Auch schmecken die Grundstoffe aus denen so ein Eiweißpulver schmeckt sehr unterschiedlich. Ich bin bekanntermaßen wegen gesundheitlicher Bedenken keine Sojafreundin, aber bei Eiweißpulvern auf Sojabasis kommt noch erschwerend hinzu, dass Sojaeiweiß keine guten Backeigenschaften hat und dazu wirklich nicht lecker schmeckt. Wer sich in Richtung veganes Eiweißpulver orientieren will, sollte auch da nach einer Mischung schauen, die z.B. aus einem Großteil an Erbsenprotein besteht und noch weiteren Eiweißquellen wie Hanfprotein und Reisprotein beinhaltet. Ehrlich gesagt schmecken die pflanzlichen Eiweißpulver eher mittelmäßig. Dazu muss bei einem pflanzlichen Pulver das Rezept angepasst werden, also da dann nicht auf die Mengenangaben verlassen. Das ist dann eher was für erfahrene Low-Carb-Bäcker.

Übrigens Almased, Yokebe und ähnliche Drinks, sind keine Eiweiß-Pulver in meinem Happy-Carb-Sinn.

Häufig wird nach einem Austausch des Eiweißpulvers gefragt

Wegen der vielfältigen Eigenschaften des Eiweißpulvers gibt es in meinen Augen keinen wirklich passenden adäquaten Ersatz. Es wird also von mir keinen brauchbaren Tipp geben. Bei einem Austausch müsste immer mit einem eiweißhaltigen Mehl und gegebenenfalls mit einem Bindemittel gearbeitet werden. Weizenkleber und Sojamehl lehne ich als Austausch aus gesundheitlichen  Gründen ab. Ich verstehe die Vorbehalte gegenüber den aromatisierten und auch künstlich gesüßten Eiweißpulvern, was mich in Maßen jedoch nicht stört. Zumindest das Natural-Pulver ist in meinen Augen ein wirklich brauchbares Produkt und kommt im Gegensatz zum Mandelmehl und anderen Nussmehlen ohne Phytinsäure und andere fragwürdige Stoffe auf den Teller. Da wird gelegentlich mit zweierlei Maß gemessen und manche Zutaten in den Himmel gehoben und andere verteufelt, obwohl es vielleicht eher umgedreht zu sehen wäre. Aber jeder, wie er mag und immer daran denken, dass die Dosis das Gift macht, egal ob Eiweißpulver oder Nussmehle im Kuchen drin ist.

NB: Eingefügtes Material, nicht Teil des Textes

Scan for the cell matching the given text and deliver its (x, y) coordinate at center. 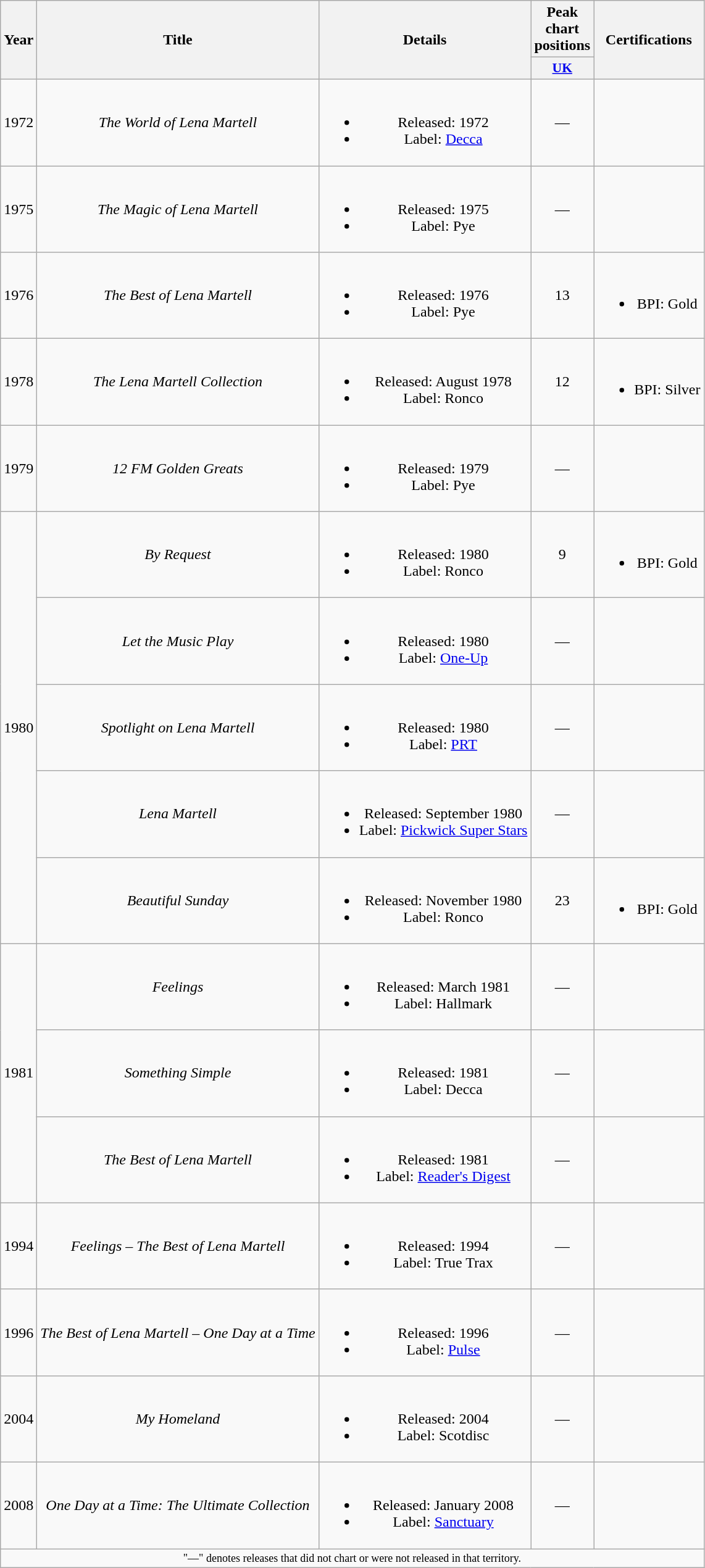
Released: November 1980Label: Ronco (425, 901)
Released: March 1981Label: Hallmark (425, 987)
BPI: Silver (649, 382)
2004 (19, 1419)
My Homeland (178, 1419)
23 (562, 901)
Peak chart positions (562, 29)
One Day at a Time: The Ultimate Collection (178, 1506)
UK (562, 69)
Released: 1996Label: Pulse (425, 1333)
1980 (19, 728)
1975 (19, 209)
Something Simple (178, 1074)
1981 (19, 1074)
Released: 2004Label: Scotdisc (425, 1419)
1979 (19, 469)
Released: 1994Label: True Trax (425, 1246)
Spotlight on Lena Martell (178, 728)
Feelings – The Best of Lena Martell (178, 1246)
Released: 1981Label: Decca (425, 1074)
13 (562, 296)
Released: 1972Label: Decca (425, 122)
Released: 1979Label: Pye (425, 469)
By Request (178, 555)
The Lena Martell Collection (178, 382)
Released: September 1980Label: Pickwick Super Stars (425, 814)
"—" denotes releases that did not chart or were not released in that territory. (352, 1559)
The Best of Lena Martell – One Day at a Time (178, 1333)
Released: 1981Label: Reader's Digest (425, 1160)
Year (19, 40)
Title (178, 40)
Released: 1980Label: PRT (425, 728)
1996 (19, 1333)
1994 (19, 1246)
12 (562, 382)
Released: January 2008Label: Sanctuary (425, 1506)
Feelings (178, 987)
Lena Martell (178, 814)
Released: 1976Label: Pye (425, 296)
2008 (19, 1506)
1978 (19, 382)
Released: 1980Label: Ronco (425, 555)
Beautiful Sunday (178, 901)
Details (425, 40)
Let the Music Play (178, 641)
1972 (19, 122)
Certifications (649, 40)
1976 (19, 296)
Released: August 1978Label: Ronco (425, 382)
Released: 1975Label: Pye (425, 209)
12 FM Golden Greats (178, 469)
The Magic of Lena Martell (178, 209)
9 (562, 555)
The World of Lena Martell (178, 122)
Released: 1980Label: One-Up (425, 641)
Extract the (x, y) coordinate from the center of the cell holding the provided text.  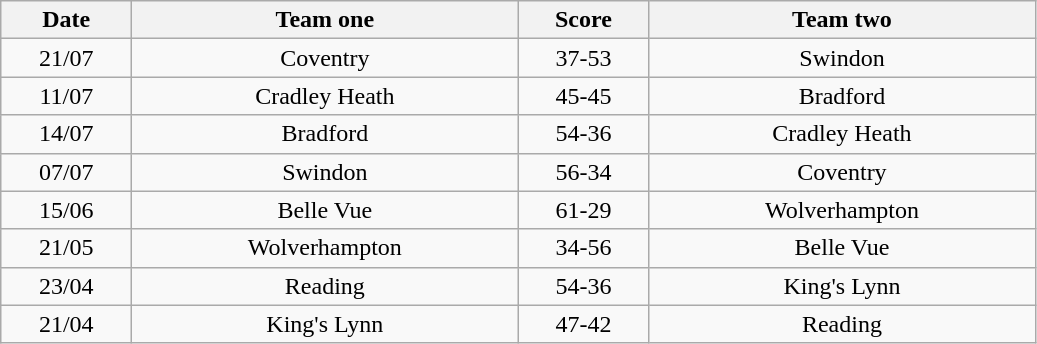
47-42 (584, 324)
Score (584, 20)
Date (66, 20)
21/05 (66, 248)
45-45 (584, 96)
15/06 (66, 210)
61-29 (584, 210)
21/04 (66, 324)
37-53 (584, 58)
Team two (842, 20)
Team one (325, 20)
21/07 (66, 58)
14/07 (66, 134)
07/07 (66, 172)
11/07 (66, 96)
34-56 (584, 248)
23/04 (66, 286)
56-34 (584, 172)
Pinpoint the cell where the given text exists, returning its (x, y) midpoint coordinate. 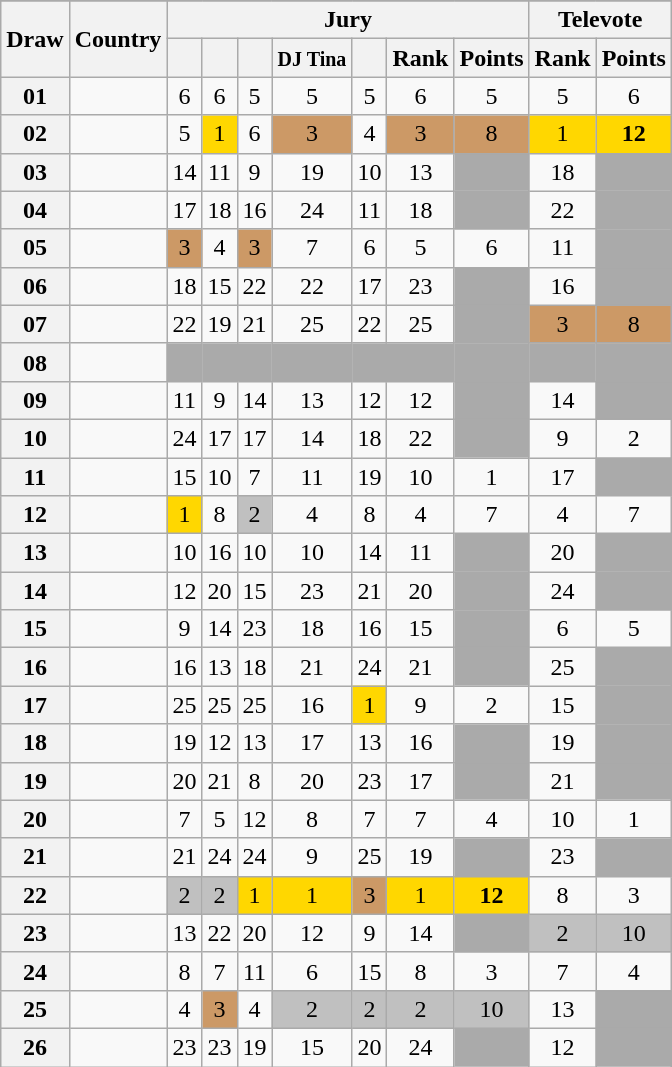
Televote (600, 20)
DJ Tina (312, 58)
03 (35, 172)
04 (35, 210)
07 (35, 324)
Country (118, 39)
09 (35, 400)
Jury (348, 20)
08 (35, 362)
01 (35, 96)
05 (35, 248)
Draw (35, 39)
02 (35, 134)
06 (35, 286)
26 (35, 1047)
Determine the (x, y) coordinate at the center of the cell enclosing the given text.  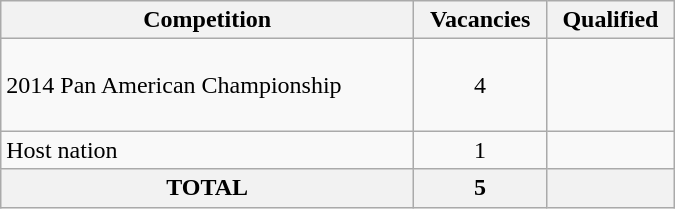
5 (480, 188)
Competition (208, 20)
2014 Pan American Championship (208, 85)
Vacancies (480, 20)
Host nation (208, 150)
TOTAL (208, 188)
4 (480, 85)
Qualified (611, 20)
1 (480, 150)
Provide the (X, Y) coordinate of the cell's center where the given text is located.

Übrigens lässt sich das Natural-Eiweißpulver durch die Zugabe von echter Vanille oder Kakaopulver gemeinsam mit Stevia-Streusüße einfach verwandeln. Die Mischverhältnisse habe ich selbst nicht ausgeklüngelt, da ich als regelmäßige Low-Carb-Bäckerin immer mehrere Sorten an Eiweißpulver im Gebrauch habe.

Kriterien für mein Lieblings-Eiweißpulver

  • Es soll sich um ein qualitativ hochwertiges Mehrkomponenten-Eiweiß handeln
  • Ohne Sojaeiweiß
  • Ohne das Süßmittel Aspartam
  • Laktosearm
  • Bestandteile aus mindestens 80 g Eiweiß und höchstens 5 g Kohlenhydrate auf 100 g Pulver
  • Hergestellt in Deutschland

Hinweis zum ESN Elite Pro Complex. Neue Rezeptur ab 2018:

Seit 2018 hat der Hersteller meines Lieblingseiweißpulvers seine Rezeptur verändert. Erkennen lässt sich das bei der Zusammensetzung auf der Rückseite, wo zuvor 40 g Casein und jetzt 60 g Casein enthalten sind. Dabei wurde der Anteil an Ei-Eiweiß reduziert und das Bindemittel Xanthan fiel ersatzlos weg. Das Aminosäurenprofil, gerade was das Tryptophan angeht, hat sich dadurch leicht verschlechtert, ist aber trotzdem, auch im Vergleich zu anderen Mehrkomponentenpulvern in vergleichbarem Preissegment, noch gut.

Update 2020:

Nach nun über einem Jahr mit Backerfahrungen mit der neuen Rezeptur hat sich gezeigt, dass das „neue“ Pulver ohne Auffälligkeiten bei den Happy-Carb-Rezepten funktioniert. Sollten doch mal Probleme mit der Bindung auftauchen, dann mit zusätzlichem Guarkernmehl, Johannisbrotkernmehl oder Xanthan arbeiten.

Ich halte wie immer die Augen offen und wenn ich ein neues Backprotein verwende, dann werde ich das an dieser Stelle entsprechend kommunizieren.